Why? Not because I was bored. Oh, no. I just became so emotionally involved in the events and the characters’ lives that it was torture to have to wait to know what would happen to them. This was no cat and mouse hunt, no crime puzzle. It was life in all its forms. It was reading about so many different paths, names, decisions. It was the clock ticking in my head so loudly it was deafening.
What is brilliant in the way Jodi Picoult wrote this novel is that no matter where you stand about the subject, there is room for thoughts. She leaves all doors open so you can try and understands where everyone stands, why they do, what they think. It was not an invasion in the private life of women, it was a cry for freedom. No, freedoms. All kinds of liberties that we should be allowed to have. The right to be wrong, the right to stand for what you believe in. Most of all, A Spark of Life is just that: a spark. A way to start a conversation.
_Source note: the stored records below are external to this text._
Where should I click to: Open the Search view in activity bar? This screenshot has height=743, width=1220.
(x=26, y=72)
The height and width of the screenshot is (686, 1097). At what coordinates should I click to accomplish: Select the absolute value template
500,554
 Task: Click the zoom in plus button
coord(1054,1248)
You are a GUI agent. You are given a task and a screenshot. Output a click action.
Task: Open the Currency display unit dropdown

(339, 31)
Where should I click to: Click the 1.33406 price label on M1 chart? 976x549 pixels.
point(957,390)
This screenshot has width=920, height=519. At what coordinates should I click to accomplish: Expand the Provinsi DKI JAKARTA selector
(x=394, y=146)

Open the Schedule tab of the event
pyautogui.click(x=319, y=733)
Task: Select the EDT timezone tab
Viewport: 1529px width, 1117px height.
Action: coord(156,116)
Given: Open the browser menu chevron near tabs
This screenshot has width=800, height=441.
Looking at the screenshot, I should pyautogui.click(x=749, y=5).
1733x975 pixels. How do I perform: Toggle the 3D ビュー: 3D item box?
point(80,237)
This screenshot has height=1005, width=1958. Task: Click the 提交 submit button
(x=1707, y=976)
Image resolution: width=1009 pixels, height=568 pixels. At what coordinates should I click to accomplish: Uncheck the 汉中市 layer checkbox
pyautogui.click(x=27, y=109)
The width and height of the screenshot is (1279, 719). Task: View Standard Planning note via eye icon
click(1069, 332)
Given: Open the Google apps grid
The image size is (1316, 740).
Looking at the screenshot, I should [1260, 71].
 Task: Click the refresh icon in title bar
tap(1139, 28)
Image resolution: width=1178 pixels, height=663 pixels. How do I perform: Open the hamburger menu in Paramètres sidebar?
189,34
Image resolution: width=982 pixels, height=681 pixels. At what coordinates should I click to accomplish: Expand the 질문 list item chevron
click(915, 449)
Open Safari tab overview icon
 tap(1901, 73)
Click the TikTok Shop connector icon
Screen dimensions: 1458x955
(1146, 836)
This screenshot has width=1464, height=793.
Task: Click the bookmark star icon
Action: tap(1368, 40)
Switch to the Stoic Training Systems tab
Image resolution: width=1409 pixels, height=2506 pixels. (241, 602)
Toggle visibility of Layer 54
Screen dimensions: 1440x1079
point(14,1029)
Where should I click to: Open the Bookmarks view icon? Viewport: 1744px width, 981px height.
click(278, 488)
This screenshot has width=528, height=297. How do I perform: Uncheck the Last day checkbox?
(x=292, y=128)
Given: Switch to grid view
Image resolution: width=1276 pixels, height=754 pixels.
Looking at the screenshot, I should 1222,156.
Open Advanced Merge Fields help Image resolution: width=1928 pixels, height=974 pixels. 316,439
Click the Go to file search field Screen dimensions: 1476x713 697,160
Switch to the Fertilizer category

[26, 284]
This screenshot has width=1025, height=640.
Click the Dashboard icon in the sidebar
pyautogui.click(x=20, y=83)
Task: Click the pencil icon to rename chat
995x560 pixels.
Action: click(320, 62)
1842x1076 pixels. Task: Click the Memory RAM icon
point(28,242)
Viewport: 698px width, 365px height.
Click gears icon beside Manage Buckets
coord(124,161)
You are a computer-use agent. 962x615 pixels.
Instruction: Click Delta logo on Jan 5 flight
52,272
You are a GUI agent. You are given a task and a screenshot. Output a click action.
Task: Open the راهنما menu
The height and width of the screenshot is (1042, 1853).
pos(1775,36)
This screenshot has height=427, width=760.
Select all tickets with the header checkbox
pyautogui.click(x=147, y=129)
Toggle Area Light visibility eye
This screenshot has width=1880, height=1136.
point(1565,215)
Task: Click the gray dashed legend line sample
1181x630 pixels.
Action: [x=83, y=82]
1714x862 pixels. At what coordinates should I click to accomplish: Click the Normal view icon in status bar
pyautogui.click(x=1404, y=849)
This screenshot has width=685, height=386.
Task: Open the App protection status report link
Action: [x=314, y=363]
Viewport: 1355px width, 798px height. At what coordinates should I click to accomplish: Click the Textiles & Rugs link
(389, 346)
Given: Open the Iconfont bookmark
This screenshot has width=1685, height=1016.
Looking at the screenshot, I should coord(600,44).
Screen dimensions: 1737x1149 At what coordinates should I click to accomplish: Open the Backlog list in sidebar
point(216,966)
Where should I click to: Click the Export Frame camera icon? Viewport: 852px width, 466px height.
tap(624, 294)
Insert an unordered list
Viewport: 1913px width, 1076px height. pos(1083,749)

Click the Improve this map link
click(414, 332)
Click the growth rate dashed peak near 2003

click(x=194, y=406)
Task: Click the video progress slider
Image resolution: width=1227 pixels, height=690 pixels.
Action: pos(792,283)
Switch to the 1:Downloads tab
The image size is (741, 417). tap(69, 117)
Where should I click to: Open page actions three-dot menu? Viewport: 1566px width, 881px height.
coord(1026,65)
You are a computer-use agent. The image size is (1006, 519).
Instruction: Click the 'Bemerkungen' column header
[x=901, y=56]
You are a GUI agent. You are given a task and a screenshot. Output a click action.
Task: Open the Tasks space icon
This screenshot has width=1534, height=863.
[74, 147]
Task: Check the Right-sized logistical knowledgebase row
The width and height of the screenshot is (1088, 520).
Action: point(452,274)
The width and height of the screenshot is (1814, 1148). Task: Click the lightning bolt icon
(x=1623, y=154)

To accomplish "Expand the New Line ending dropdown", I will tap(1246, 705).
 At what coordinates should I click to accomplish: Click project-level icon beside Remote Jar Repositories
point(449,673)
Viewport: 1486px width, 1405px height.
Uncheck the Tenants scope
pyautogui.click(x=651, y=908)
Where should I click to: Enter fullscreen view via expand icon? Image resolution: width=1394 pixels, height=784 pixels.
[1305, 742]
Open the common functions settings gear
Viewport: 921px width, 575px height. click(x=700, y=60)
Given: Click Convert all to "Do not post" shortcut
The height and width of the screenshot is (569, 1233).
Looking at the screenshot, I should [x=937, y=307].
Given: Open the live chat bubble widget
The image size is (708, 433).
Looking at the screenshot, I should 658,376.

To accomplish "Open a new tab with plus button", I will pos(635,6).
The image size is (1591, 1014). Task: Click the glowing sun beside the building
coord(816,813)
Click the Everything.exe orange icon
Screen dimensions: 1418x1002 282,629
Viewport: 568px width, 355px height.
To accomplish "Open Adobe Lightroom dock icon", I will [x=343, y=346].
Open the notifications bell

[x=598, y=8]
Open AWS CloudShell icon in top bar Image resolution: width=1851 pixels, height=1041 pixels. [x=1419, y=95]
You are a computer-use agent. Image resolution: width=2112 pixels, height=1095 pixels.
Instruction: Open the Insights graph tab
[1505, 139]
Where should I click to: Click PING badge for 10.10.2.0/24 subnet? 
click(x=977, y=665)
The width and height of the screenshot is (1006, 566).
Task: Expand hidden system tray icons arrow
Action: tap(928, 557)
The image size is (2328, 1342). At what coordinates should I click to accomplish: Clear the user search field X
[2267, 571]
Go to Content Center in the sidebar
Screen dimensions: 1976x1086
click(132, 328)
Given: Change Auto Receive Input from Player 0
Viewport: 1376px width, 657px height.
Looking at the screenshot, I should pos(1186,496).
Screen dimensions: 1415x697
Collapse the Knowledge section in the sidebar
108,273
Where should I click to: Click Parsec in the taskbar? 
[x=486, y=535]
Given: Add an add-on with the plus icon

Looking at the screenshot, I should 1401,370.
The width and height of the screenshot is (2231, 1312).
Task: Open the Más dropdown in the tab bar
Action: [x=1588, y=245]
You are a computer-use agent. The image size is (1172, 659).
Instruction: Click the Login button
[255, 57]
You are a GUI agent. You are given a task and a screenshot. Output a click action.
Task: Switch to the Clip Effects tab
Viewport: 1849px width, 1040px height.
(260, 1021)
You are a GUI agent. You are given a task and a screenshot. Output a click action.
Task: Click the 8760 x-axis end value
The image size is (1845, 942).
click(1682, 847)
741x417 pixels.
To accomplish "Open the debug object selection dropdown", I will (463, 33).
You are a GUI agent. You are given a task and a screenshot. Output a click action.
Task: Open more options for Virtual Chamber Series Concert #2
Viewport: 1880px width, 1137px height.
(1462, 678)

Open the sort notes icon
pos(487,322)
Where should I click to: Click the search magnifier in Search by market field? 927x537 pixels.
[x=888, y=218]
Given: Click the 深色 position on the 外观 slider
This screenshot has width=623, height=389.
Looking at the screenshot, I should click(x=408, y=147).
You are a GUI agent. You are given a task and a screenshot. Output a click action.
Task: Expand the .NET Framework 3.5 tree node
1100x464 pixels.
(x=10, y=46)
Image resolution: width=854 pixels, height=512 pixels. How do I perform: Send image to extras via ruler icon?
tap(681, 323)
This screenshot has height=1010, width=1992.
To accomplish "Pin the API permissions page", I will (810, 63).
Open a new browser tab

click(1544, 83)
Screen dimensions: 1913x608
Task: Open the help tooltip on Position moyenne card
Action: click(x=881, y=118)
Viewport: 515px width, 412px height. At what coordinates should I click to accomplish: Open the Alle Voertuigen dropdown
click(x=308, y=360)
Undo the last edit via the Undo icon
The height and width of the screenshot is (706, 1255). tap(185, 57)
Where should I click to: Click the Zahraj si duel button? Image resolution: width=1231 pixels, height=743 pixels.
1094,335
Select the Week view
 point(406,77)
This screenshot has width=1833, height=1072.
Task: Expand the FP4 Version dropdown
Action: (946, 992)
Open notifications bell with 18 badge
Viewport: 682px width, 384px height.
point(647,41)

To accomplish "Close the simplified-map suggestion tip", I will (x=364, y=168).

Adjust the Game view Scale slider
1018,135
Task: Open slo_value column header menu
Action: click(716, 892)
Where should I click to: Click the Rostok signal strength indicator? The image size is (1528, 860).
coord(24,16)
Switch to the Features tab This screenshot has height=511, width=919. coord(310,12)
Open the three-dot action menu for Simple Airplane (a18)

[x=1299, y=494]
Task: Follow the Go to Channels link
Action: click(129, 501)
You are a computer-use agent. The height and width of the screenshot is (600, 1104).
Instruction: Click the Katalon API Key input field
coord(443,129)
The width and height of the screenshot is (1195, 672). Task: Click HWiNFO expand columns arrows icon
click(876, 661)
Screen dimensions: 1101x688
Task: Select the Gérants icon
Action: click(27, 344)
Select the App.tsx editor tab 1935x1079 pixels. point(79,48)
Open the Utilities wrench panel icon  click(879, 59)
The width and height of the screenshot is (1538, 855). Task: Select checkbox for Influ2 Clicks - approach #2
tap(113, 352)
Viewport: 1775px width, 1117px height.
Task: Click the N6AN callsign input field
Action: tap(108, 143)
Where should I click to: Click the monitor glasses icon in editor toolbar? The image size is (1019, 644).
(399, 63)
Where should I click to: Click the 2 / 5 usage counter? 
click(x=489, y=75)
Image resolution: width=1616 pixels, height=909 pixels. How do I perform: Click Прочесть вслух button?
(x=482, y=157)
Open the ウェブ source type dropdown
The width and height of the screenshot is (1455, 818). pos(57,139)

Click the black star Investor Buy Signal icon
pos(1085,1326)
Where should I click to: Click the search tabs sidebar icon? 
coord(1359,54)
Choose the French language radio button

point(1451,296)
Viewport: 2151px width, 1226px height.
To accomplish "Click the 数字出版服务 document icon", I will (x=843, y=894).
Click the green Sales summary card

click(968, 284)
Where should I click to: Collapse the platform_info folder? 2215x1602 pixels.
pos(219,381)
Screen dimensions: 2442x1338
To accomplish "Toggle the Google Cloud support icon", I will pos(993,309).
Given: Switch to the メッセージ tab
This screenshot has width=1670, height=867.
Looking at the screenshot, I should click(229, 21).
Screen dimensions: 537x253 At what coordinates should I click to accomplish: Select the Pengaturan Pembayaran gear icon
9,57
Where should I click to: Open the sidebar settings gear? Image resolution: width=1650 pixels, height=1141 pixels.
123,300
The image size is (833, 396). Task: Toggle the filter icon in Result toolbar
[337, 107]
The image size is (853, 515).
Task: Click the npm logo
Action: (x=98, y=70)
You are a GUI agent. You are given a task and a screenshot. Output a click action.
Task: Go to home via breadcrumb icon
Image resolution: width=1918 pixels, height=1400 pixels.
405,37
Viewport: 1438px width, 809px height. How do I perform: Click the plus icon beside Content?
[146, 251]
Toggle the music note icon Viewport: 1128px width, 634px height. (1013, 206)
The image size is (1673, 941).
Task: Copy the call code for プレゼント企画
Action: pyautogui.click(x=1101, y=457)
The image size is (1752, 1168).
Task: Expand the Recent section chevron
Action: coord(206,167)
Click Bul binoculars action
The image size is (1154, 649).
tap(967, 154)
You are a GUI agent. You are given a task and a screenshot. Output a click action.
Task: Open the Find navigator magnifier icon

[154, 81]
A gentle push to move forward, without judgement. A tale of women by a woman.
The writing is subtle, beautiful, like a petal floating in the wind. It carries feelings all the way to your heart. Few authors make me shiver with emotion the way Jodi Picoult did with this novel. It hurt to see people hurt. It hurt to witness fears take over, to watch life corner people and leave them helpless. It felt good to see hope, to look at people’s kindness, to be in the here and now and be overwhelmed with emotions.
A young girl got pregnant. She was afraid. With laws against her, she found another way to abort. She broke a rule. She broke her father’s heart. People paid the price. But so many other stories end up just like hers. So many others get offered another way. Regrets and tears, pain, joy, and blood. Oh, what a simplistic sum-up of what A Spark of Light is about. It’s about love, for yourself, your children, born or unborn, for life.
The structure of the novel is unusual. Time goes backwards. You meet those strangers stuck in an impossible situation, at the worst of their life. Then slowly, as if someone was pulling a thread, you climb back the hours, finding more about each of them. What are they doing here, what kind of fate brought them at the same place on the same day? Nothing is left to chance. Jodi Picoult writes life as it should be written. With respect, with an open heart, with such powerful words in the perfect order that you can’t help letting them wrap you up in a bubble. Thought-provoking without a spark a fire ready to burn everything down to anger or concrete to build walls between people, just an observation of what is, what was, what might be.
No, I don’t believe this book is only for women. I strongly recommend everyone read it. We need to talk, to keep the debate open, and to take care of ourselves, our bodies and our minds.